Pada tahun 2008 Australia menyumbang sekitar 6% produksi batu bara hitam dunia dan menduduki peringkat keempat produsen batu bara terbesar sesudah China (45 persen), Amerika Serikat (18 persen) dan India (8 persen). Australia menyumbang sekitar 8 persen produksi batubara cokelat dunia dan menduduki peringkat kelima sebagai produsen batubara terbesar sesudah Jerman (20 persen), China (11 persen), Amerika Serikat (9 persen), Rusia (9 persen) dan Yunani (8 persen). persen).

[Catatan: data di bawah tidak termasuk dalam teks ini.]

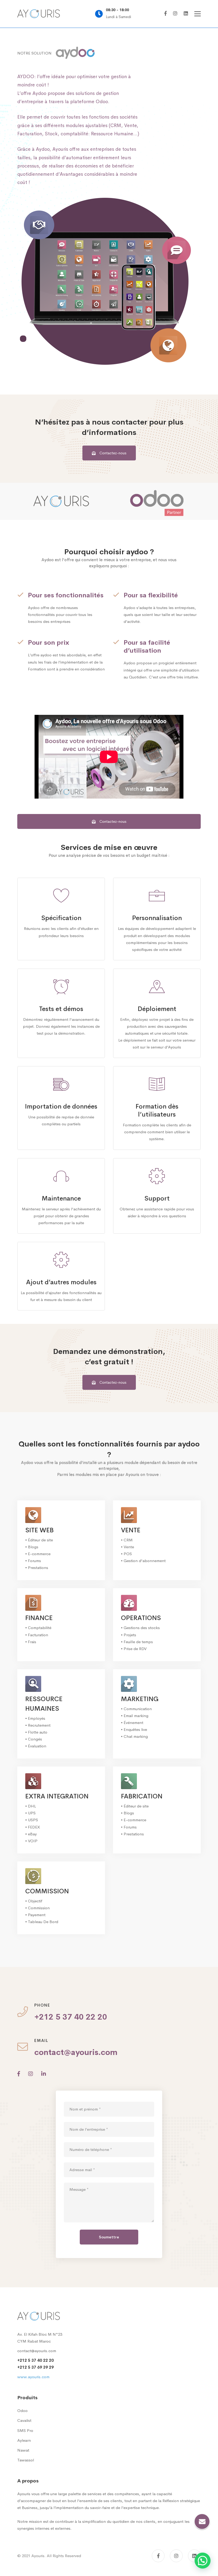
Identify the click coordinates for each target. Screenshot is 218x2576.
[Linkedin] (186, 14)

Berdasarkan data di atas, transisi daya terbarukan bukan perkara mudah bagi Australia. Transisi daya yang tujuannya membersihkan lingkungan hidup, mesti mengorbankan banyak hal. Butuh pengembangan teknologi, adaptasi masyarakat dan juga tarif besar untuk peralihan ini. Melainkan jikalau soal tarif, risiko memakai daya kumal ketika ini konsisten tidak akan lebih murah dari pada pengembangan dan pemanfaat daya terbarukan.

“Tarif perubahan itu signifikan. Melainkan menurut saya pengaruh yang dimunculkan jikalau kita tidak melaksanakan perubahan justru lebih besar, khususnya segi pengaruh lingkungan. Faktanya, dunia sedang bergerak menuju daya yang lebih bersih. Sekiranya kita tidak berinvestasi dalam keterampilan orang-orang dan teknologi yang diperlukan, mensupport penelitian dan pengembangan yang lebih besar di bidang akademis, kita akan tertinggal dan situasi Australia akan lebih buruk, secara ekonomi dan intelektual,” papar pria yang dilahirkan di Laos ini.